The Center for Biological Diversity on Thursday took the first step toward a lawsuit by giving notice to Interior Secretary Ryan Zinke, as required under federal law.
The decision by U.S. Fish and Wildlife Service was a complete about-face from a 2011 finding that walruses should be listed as endangered because of the rapid loss of sea ice, senior attorney Kristen Monsell said in the 16-page notice.
She called the decision not to protect walruses under the Endangered Species Act politically motivated. The center says the federal government is twisting the science on threats to walruses due to disappearing sea ice.
Walruses rest and travel on floating ice sheets, but as ice has diminished, females and their young instead haul out on Alaska's northern coast, then swim long distances to feeding grounds. Young ones often are trampled to death on land and mothers are abandoning their young at sea, the center says.
Fish and Wildlife biologists say they have done extensive study of walruses and find them to be surprisingly adaptable to changing ice conditions.
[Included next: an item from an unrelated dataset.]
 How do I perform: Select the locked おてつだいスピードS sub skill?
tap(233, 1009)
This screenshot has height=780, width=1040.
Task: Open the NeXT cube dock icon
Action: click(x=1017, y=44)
In addition, walruses already are protected under the Marine Mammal Protection Act, the agency has said.
The center first petitioned the government to protect walruses in 2008. The matter has been in and out of court.
The two sides disagree over whether the walrus population in the Bering and Chukchi seas is stabilizing as sea ice continues to diminish. In the Chukchi Sea, for instance, thick, multiyear ice is almost gone, leaving mainly thin first-year ice that is quick to melt in summer.
If walruses were listed as endangered, that determination would not impact subsistence hunters whose families rely on the massive animals as a main food source, according to the Center for Biological Diversity.